Collected data entries:
* * *

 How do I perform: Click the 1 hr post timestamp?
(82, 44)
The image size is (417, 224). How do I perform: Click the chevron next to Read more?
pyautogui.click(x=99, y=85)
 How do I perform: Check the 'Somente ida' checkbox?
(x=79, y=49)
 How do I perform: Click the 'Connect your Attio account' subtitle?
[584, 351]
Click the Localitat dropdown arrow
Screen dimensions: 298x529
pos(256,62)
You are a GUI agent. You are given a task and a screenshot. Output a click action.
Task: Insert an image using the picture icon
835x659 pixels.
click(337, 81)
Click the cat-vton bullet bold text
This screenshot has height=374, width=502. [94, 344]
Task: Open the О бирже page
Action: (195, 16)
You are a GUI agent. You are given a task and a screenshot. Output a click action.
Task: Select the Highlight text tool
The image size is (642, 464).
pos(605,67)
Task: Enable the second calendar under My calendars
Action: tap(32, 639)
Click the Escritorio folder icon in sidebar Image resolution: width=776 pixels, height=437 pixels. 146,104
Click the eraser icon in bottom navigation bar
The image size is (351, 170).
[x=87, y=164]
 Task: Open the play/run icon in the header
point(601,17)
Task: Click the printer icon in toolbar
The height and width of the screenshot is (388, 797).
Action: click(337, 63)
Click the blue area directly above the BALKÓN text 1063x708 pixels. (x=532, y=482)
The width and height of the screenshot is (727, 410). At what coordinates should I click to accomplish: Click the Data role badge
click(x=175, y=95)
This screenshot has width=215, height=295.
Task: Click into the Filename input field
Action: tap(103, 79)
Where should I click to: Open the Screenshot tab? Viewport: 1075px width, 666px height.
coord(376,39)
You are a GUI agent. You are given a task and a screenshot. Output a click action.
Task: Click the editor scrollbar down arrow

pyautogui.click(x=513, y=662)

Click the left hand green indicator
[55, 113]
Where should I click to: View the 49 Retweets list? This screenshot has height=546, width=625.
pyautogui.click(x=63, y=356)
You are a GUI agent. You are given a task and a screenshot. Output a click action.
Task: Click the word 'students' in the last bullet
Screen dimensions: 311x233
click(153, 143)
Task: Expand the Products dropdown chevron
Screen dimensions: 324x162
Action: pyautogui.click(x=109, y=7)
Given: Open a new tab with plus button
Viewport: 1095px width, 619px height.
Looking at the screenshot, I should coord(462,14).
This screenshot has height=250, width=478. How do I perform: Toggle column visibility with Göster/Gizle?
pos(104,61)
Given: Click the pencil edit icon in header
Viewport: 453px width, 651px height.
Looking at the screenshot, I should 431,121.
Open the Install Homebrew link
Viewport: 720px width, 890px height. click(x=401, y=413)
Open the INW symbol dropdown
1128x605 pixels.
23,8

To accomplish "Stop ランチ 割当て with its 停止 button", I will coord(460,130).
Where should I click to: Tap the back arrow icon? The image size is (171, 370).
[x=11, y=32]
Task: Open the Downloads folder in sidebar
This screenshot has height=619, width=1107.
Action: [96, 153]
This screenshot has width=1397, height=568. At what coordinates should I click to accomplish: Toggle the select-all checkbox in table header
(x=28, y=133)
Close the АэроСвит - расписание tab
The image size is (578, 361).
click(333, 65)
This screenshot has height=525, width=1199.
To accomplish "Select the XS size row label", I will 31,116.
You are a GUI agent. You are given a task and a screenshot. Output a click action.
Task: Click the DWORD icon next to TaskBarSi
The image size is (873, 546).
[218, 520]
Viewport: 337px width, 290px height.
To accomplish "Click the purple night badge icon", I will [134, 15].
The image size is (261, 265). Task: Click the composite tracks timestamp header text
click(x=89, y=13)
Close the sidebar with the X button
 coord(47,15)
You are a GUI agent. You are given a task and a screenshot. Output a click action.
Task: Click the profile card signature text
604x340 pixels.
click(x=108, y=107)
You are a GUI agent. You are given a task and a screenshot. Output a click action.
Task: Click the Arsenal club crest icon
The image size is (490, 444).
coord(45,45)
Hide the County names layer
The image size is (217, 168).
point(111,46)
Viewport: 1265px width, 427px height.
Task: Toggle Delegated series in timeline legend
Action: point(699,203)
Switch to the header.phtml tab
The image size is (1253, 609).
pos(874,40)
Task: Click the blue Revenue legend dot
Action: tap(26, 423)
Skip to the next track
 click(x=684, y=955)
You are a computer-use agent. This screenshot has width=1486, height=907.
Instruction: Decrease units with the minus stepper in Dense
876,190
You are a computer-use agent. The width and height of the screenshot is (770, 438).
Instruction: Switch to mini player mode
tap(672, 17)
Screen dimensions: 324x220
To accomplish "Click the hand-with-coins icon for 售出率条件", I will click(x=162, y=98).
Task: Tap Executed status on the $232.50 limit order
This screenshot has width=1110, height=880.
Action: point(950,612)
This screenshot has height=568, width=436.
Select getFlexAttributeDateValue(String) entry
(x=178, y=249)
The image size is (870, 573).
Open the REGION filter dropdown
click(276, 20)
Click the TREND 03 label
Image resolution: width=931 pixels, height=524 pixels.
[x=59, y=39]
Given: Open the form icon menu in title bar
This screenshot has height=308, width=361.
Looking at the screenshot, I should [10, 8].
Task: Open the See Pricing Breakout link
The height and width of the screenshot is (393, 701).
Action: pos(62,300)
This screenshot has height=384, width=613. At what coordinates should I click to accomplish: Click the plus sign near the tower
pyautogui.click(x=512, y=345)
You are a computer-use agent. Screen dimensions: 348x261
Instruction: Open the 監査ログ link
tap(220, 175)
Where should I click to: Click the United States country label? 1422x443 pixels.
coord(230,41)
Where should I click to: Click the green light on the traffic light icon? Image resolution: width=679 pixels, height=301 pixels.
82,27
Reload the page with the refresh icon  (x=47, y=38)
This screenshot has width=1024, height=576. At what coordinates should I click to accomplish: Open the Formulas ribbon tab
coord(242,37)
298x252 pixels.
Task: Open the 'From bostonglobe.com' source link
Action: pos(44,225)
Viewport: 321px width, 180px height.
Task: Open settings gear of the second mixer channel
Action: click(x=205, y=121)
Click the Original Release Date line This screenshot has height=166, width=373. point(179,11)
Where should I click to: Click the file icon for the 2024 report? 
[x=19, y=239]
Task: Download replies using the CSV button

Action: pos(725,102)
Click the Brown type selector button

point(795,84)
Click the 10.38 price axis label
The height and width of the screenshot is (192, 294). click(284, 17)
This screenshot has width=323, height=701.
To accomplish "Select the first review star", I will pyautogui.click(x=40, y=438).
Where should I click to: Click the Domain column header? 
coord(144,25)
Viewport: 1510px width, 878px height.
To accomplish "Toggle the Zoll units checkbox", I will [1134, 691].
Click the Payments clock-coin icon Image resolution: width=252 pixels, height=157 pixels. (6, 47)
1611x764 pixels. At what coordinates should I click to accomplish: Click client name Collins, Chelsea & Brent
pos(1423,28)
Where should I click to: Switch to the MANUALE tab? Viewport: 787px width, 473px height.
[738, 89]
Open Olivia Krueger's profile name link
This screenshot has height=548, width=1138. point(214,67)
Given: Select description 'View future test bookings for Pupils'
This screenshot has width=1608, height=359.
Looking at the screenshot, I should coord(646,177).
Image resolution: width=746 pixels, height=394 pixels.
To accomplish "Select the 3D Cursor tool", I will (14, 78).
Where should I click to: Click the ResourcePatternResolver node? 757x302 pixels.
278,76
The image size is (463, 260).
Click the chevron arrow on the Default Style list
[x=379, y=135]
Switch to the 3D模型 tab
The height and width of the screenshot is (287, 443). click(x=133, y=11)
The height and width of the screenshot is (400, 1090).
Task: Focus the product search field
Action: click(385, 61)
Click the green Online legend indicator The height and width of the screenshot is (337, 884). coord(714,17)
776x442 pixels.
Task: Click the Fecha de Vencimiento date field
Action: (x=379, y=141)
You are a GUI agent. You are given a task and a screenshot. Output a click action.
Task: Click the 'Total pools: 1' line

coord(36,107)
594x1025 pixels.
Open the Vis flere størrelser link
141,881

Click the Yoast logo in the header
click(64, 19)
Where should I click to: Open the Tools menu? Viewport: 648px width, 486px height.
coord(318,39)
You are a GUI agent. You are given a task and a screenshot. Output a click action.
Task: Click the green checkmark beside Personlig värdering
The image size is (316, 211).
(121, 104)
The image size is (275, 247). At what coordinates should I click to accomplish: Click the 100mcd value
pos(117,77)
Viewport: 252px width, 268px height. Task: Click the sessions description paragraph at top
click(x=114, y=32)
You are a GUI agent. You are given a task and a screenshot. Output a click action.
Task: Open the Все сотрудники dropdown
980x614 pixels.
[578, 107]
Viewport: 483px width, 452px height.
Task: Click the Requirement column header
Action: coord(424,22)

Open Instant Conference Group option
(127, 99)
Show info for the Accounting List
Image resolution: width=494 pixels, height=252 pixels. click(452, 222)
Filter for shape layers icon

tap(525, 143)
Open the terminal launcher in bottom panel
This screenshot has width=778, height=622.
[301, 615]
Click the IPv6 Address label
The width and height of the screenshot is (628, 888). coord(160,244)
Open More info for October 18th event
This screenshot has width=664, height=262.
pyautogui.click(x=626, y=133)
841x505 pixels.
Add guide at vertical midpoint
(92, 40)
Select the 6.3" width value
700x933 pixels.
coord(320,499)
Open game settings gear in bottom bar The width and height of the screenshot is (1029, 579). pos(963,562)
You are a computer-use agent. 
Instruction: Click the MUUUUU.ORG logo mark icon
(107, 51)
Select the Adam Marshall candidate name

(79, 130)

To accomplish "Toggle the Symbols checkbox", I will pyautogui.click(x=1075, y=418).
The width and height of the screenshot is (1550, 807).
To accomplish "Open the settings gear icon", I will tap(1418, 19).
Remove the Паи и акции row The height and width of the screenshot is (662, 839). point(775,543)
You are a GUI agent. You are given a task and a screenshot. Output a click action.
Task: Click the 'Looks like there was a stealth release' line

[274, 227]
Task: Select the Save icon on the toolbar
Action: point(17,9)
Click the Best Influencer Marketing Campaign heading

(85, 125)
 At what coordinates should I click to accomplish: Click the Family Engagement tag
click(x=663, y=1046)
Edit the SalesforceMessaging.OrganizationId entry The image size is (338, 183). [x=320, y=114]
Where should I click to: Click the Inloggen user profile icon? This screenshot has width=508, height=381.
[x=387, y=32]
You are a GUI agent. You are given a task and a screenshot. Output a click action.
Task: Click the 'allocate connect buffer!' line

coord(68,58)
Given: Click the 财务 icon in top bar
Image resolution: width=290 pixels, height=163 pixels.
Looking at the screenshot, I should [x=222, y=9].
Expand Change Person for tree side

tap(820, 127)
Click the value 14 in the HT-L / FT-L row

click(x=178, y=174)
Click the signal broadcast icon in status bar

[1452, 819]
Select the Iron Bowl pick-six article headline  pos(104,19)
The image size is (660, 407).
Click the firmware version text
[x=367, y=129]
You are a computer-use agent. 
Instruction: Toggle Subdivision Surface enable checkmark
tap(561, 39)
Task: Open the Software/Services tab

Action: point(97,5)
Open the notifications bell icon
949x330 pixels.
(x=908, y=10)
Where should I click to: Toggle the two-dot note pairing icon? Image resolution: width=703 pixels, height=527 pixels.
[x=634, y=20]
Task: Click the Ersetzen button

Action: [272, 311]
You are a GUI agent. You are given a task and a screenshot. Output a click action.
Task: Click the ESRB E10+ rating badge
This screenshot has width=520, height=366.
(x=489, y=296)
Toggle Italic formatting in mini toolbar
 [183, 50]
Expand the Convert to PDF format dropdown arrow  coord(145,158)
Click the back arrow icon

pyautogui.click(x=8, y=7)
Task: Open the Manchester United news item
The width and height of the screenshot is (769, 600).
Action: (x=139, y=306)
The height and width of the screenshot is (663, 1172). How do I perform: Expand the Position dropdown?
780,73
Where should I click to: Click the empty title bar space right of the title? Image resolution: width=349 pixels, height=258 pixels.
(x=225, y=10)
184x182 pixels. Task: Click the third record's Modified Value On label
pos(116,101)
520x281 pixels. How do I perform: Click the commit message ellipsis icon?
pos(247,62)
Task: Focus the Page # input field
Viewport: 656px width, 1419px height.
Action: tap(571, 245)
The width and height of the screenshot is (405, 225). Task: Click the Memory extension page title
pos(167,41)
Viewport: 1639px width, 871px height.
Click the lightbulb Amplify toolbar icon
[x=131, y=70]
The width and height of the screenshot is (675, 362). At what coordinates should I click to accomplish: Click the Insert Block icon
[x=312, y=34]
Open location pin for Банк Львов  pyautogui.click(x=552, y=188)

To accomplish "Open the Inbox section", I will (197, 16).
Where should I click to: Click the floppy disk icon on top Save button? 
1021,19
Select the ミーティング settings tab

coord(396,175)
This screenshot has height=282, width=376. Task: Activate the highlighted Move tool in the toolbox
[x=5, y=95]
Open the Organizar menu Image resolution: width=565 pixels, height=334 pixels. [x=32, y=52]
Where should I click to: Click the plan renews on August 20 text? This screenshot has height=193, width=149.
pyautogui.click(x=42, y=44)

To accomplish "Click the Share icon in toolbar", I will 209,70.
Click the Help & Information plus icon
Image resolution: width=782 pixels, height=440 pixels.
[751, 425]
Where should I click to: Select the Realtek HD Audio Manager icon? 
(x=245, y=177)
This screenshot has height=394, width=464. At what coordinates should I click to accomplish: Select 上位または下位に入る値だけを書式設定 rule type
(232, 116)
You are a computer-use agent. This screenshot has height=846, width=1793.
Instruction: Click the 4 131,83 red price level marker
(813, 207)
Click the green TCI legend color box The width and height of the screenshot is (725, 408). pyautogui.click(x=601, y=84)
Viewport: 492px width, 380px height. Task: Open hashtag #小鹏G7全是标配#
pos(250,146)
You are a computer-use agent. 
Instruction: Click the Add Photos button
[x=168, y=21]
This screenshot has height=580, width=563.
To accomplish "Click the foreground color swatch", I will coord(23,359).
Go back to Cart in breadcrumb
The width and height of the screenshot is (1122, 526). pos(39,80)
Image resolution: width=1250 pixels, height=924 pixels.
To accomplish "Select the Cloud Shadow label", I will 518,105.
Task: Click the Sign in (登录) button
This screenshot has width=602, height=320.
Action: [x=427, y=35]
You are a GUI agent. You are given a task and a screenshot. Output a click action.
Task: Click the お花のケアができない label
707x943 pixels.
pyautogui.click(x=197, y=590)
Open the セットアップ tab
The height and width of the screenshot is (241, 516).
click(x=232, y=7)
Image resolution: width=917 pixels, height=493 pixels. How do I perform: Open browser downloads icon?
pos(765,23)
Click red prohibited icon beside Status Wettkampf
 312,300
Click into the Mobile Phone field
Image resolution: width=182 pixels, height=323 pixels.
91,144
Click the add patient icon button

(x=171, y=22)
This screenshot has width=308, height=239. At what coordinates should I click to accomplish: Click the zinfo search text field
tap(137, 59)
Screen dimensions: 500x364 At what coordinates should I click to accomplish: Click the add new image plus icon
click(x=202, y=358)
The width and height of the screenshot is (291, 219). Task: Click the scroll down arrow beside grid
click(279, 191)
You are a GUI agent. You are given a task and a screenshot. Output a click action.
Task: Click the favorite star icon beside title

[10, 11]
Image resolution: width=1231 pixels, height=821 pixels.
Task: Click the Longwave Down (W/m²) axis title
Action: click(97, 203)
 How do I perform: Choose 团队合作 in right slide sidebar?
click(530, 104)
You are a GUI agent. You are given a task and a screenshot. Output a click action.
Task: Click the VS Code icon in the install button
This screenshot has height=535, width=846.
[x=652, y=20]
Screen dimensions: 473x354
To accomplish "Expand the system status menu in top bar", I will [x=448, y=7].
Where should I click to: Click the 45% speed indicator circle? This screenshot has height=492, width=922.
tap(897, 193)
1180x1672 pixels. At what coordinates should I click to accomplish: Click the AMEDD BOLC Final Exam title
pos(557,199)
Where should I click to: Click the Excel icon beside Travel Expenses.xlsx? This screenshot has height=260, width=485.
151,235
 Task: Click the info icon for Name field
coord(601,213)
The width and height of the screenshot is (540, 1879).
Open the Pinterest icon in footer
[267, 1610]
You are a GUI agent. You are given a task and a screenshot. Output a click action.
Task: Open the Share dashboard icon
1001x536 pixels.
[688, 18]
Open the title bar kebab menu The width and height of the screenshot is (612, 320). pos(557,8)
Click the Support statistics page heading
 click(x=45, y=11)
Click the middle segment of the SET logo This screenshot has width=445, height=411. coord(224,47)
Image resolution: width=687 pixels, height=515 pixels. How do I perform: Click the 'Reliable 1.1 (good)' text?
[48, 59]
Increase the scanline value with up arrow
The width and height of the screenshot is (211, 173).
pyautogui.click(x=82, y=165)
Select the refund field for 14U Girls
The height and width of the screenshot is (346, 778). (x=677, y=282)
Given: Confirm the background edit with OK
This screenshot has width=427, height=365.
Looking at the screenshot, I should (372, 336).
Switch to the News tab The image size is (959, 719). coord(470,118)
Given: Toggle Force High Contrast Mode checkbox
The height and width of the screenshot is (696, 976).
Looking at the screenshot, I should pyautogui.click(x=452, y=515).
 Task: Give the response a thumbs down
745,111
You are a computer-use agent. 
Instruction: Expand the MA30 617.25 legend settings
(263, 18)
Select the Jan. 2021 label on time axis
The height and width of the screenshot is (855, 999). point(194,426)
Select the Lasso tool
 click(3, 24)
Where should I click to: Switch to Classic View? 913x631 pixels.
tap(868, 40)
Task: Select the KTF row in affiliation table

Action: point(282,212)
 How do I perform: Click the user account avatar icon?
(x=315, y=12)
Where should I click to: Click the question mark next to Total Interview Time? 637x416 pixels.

* * *

### Assignment:
Only lines holding the word "color" are wanted, so copy each of them from the records above.

### Written answer:
Click the green TCI legend color box The width and height of the screenshot is (725, 408). pyautogui.click(x=601, y=84)
To accomplish "Click the foreground color swatch", I will coord(23,359).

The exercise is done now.